Het embargo werd op 7 februari 1962 van kracht, als opvolger van een eerder in het leven geroepen gedeeltelijke blokkade van het eiland nadat de regering van Fidel Castro Amerikaanse bezittingen had genationaliseerd. Voor de Cubanen had het verstrekkende gevolgen.
Caraïbische lente
Politiek werd Fidel Castro, die het liefst een onafhankelijke socialistische koers had gevaren, in de armen van de Sovjets gedreven. Een ronduit stomme zet van de Amerikanen, die er de opzet mee gaven voor de Cuba Crisis in oktober. Bovendien verzwakten ze (zoals wel vaker bij het ongegeneerd boycotten van door sterke dictators geleide landen) Castro helemaal niet, maar gaven ze hem de mogelijkheid om decennialang te zeggen dat alle ellende in het land de schuld was van de yanks. A dictator’s dream.

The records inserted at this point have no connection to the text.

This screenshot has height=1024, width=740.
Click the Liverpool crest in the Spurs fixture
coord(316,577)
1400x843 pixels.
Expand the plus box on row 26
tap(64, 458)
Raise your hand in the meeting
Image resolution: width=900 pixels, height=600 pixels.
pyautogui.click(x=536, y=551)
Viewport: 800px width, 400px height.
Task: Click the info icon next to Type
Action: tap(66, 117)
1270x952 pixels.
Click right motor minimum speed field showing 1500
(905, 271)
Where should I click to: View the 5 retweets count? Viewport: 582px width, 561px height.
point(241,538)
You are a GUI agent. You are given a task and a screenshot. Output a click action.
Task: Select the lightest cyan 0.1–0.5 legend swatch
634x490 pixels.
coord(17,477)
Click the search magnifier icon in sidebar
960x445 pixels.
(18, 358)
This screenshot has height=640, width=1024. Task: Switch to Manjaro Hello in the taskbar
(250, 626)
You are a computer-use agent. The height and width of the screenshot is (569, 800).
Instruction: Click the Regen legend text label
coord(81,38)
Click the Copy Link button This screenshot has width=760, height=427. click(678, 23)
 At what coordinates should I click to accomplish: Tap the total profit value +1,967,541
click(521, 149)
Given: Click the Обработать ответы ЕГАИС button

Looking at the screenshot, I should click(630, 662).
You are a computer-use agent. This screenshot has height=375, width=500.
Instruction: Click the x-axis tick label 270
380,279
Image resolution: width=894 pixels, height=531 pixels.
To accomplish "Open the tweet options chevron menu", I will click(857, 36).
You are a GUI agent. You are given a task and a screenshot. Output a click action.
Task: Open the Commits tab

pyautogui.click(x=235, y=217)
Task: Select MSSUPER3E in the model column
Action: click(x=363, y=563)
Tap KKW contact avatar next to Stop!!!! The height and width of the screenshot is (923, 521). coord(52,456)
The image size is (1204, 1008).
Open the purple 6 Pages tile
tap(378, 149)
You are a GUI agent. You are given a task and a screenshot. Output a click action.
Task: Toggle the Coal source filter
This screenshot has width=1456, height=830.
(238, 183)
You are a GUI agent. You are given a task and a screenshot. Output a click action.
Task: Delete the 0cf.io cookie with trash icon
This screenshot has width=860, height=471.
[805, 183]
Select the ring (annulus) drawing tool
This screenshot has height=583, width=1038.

In de post-Koude Oorlogse wereld heeft het embargo bovendien voor een fors gebrek aan infrastructuur in Cuba gezorgd, wat het regime van Fidel’s broer en opvolger Raúl ook deels in het zadel houdt. Verwacht in Cuba immers geen Caraïbische variant op de Arabische Lente: het land heeft praktisch geen toegang tot moderne communicatiemiddelen. De meeste Cubanen werken voor de staat en verdienen gemiddeld 20 dollar per maand. Hoewel mobiele telefoons inmiddels zijn toegestaan, zijn de kosten zo hoog dat het opzetten van een noemenswaardige oppositie per GSM letterlijk kapitalen kost.
Mastodont
Daarbij is er geen land in het Westelijk Halfrond dat zo’n lage internetpenetratie heeft: twee procent, en dat behelst dan vooral de toeristische industrie. Een uurtje internetten kost ergens tussen de 8 en 12 dollar in een hotel en is dus onbetaalbaar (en meestal ook nog ontoegankelijk) voor de gemiddelde Cubaan. Geen Youtube, geen Facebook, geen Twitter, geen digitale revolutie. Niet in hoofdstad Havana en al helemaal niet op het platteland.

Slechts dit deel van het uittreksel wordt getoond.